'It Takes A Team'
Pharmacists and physicians collaborate closely to optimize outcomes
Medicine requires a team – this is one of the reasons that providers of both cardiovascular care and clinical pharmacy practice are working closer together at UK Gill Heart & Vascular Institute. UK HealthCare’s patients are among the sickest in the nation, and their complex conditions demand the more collaborative and nimble approach to care that the integration of cardiovascular medicine and clinical pharmacy enables. This partnership not only improves transitions in care but also lengthens the time that patients stay healthy and out of the hospital after procedures.
“It’s about holistically looking at the whole patient and then utilizing everyone on the team – including pharmacists – to practice at the top of their license and to reach better outcomes for the patients together,” said Dr. Craig Beavers. Beavers is a cardiovascular clinical pharmacist and chair of the American College of Cardiology cardiovascular teams council.
“That means allowing pharmacists to have a broad scope of involvement in various activities,” Beavers continued. “That may include having collaborative practice agreements where the pharmacist can make dose adjustments or start and stop meds based on protocol. In this way, pharmacists can bring to bear the knowledge and skills of our professional background and better manage a particular issue that we're specially trained in.

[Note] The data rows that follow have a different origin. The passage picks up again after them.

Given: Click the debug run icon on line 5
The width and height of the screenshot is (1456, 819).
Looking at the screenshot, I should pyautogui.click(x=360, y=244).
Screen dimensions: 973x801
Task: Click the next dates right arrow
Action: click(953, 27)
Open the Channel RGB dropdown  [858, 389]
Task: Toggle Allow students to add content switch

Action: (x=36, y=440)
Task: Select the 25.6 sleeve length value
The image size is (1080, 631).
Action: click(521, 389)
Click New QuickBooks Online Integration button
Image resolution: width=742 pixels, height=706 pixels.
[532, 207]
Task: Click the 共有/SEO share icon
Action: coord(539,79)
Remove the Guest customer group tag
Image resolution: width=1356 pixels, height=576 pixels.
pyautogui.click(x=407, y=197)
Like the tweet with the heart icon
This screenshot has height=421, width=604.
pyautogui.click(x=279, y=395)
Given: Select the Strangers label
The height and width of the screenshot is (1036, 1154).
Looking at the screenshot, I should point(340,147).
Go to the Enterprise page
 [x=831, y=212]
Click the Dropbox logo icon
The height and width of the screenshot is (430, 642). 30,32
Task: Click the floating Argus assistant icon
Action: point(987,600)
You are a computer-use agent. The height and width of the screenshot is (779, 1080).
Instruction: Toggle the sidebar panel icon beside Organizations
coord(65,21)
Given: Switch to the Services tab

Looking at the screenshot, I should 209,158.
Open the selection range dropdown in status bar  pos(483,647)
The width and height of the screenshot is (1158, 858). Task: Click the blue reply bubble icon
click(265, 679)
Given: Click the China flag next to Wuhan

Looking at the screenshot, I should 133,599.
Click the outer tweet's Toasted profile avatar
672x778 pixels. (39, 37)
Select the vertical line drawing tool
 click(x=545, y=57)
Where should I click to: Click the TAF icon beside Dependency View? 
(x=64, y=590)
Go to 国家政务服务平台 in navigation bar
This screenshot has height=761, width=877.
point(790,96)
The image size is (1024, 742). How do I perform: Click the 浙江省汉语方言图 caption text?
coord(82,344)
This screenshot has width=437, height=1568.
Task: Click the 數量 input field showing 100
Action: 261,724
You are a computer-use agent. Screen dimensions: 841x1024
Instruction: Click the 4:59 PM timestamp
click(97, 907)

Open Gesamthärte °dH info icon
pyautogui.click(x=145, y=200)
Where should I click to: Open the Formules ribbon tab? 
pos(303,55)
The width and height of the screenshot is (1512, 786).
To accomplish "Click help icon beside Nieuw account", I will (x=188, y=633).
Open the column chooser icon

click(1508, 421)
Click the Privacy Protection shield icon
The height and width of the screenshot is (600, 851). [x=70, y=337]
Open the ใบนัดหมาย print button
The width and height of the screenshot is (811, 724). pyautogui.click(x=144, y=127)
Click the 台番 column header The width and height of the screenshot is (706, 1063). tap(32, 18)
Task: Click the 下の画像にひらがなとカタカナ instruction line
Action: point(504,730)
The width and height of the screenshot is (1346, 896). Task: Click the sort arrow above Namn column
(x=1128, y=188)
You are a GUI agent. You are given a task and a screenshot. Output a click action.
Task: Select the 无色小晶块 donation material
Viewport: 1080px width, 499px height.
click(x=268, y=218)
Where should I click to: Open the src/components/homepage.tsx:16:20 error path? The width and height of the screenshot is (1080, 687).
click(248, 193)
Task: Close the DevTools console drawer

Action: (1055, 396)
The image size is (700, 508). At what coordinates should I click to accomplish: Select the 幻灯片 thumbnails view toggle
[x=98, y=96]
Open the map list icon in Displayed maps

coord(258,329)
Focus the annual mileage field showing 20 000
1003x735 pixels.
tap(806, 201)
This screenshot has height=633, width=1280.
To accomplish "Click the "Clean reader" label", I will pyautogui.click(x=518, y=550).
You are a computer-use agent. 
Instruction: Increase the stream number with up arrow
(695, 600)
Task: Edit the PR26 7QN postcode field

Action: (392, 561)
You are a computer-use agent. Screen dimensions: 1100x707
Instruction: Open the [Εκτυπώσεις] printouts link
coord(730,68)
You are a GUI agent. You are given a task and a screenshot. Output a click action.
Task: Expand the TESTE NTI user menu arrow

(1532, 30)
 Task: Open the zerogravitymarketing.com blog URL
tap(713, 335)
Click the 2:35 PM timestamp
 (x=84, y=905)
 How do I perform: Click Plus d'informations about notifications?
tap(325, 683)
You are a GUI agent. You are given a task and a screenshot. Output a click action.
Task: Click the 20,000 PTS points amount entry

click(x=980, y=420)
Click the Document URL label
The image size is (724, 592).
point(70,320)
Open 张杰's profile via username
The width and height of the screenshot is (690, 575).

At the same time, it allows the physician to deal with more complex issues. All of these things help improve outcomes.”
UK HealthCare has the most Board of Pharmacy Specialties (BPS) board-certified cardiology pharmacists of any hospital in Kentucky. The BPS Board Certified Cardiology Pharmacist credential identifies pharmacists who “specialize in the delivery of direct patient care, as members of interprofessional healthcare teams, working to ensure safe and effective use of medications in patients with cardiovascular disease.”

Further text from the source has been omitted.